Он осмотрел Шудлера. Затем в течение добрых четверти часа врачи вместе обдумывали: «Верхняя ампутация или нижняя?»
– Я ведь, знаешь, не люблю резать… или уж как можно меньше, – сказал Шельер. – Если можно спасти ему пятку, если у него есть еще шанс ходить, хотя бы немного…
– Но ты же видишь его общее состояние, – отозвался Лартуа.
– Да, конечно, конечно…
– А если потом придется отрезать выше?
– Значит, придется. В его состоянии верхняя ампутация в любом случае грозит летальным исходом. Значит, лучше с ней потянуть. Никогда ведь не знаешь!..
Луи Шельер был одного возраста и выпуска с Лартуа: их знания и репутация – у каждого в своей области – были равны.
Обращение на «ты» между двумя стареющими знаменитостями, достигшими в одной и той же области апогея славы, всегда имеет – даже если они, следуя в своей карьере слишком близкими путями, и не очень друг друга любят – что-то глубоко трогательное для тех, кто восхищается ими и учится у них.
Так, когда Лартуа и Шельер, два «главных патрона», шагали бок о бок по белым коридорам гигантского комбината по продлению человеческих жизней, все невольно замирали: санитарки, ординаторы, ассистенты.
– Чем ты сейчас занимаешься? – спросил Лартуа.
– Изучаю, – ответил хирург. – Мне кажется, я нашел, как раз для этого вида болезни, возможность спастись от страданий, избежать ампутации.
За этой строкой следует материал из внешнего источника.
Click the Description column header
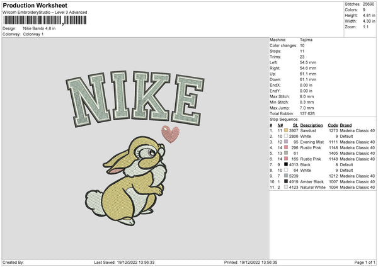This screenshot has height=267, width=378. pos(311,125)
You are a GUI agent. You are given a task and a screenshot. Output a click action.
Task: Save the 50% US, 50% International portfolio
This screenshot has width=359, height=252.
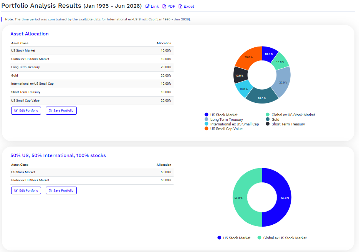click(x=61, y=190)
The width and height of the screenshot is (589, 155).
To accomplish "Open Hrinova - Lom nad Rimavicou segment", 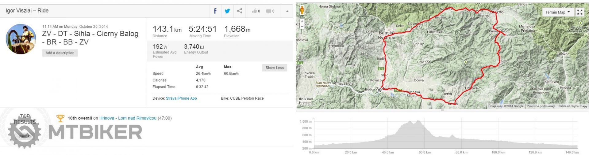I will pos(128,118).
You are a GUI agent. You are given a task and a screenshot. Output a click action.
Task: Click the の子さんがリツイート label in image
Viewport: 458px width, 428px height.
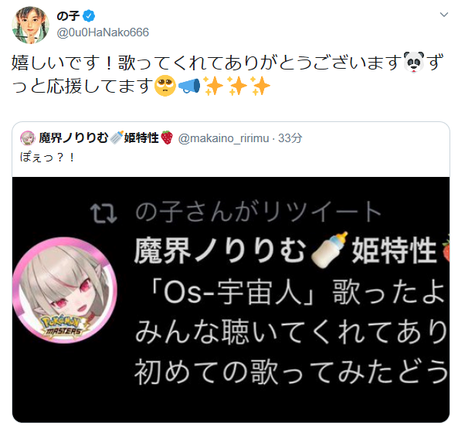pyautogui.click(x=258, y=212)

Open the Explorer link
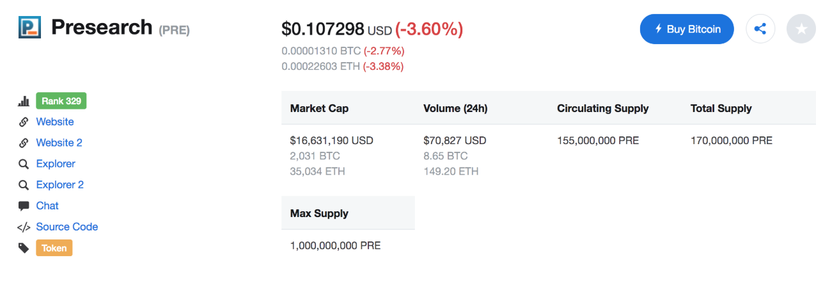[56, 164]
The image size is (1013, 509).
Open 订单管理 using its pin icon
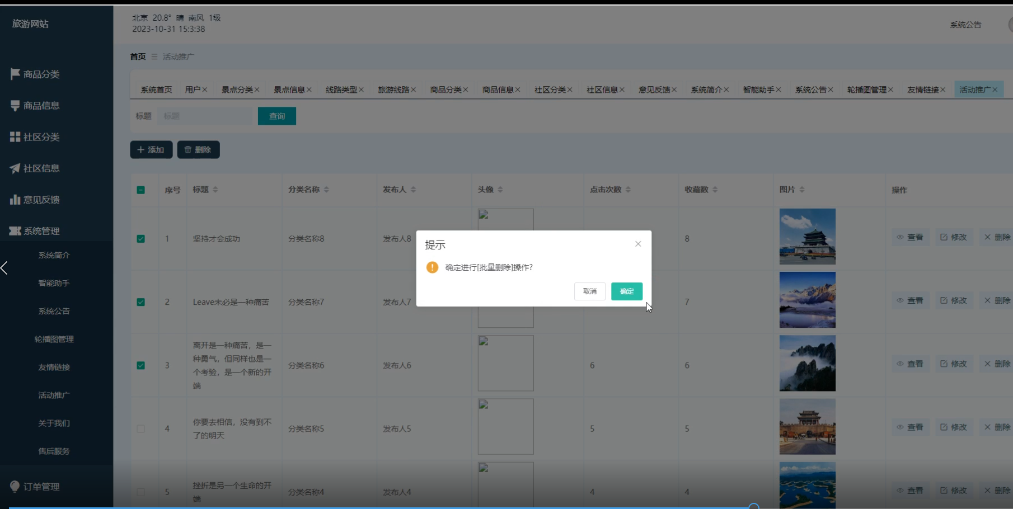tap(15, 487)
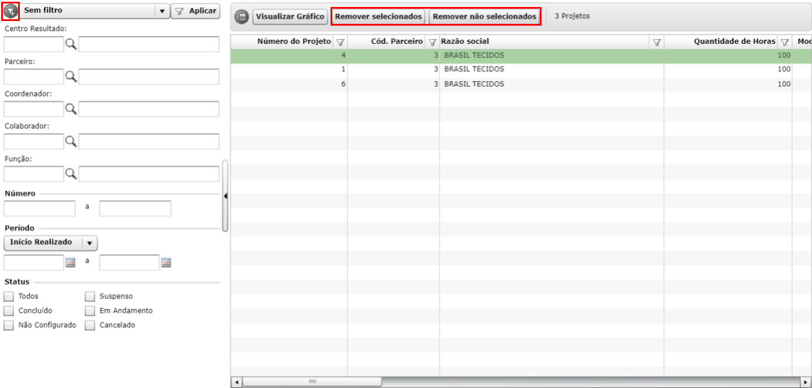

Мне нужно, может быть, еще лет пять, чтобы наладить методику… может быть, и больше, но я этого добьюсь. А ты? – добавил он.
– О, я дошел до третьего тома моей «Всемирной истории медицины», и, боюсь, придется продолжать. Ты понимаешь, – продолжал Лартуа своим ироничным свистящим голосом, – когда речь идет о том, чтобы составить хронологический отчет о заблуждениях медицины со времен Библии, ибо Библия – это еще и трактат по терапии – до тебя самого, требуется некоторое время!